(Records excerpted from a collection)
⁂
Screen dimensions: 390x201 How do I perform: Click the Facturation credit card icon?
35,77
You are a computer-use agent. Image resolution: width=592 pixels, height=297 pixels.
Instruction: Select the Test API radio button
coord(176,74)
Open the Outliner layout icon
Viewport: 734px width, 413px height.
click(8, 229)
⁂
TASK REQUIREMENTS ->
Transcribe, word for word, every line from the one containing "You are a computer-use" through the final line of the entries, and nothing else.

WRITTEN ANSWER ->
You are a computer-use agent. Image resolution: width=592 pixels, height=297 pixels.
Instruction: Select the Test API radio button
coord(176,74)
Open the Outliner layout icon
Viewport: 734px width, 413px height.
click(8, 229)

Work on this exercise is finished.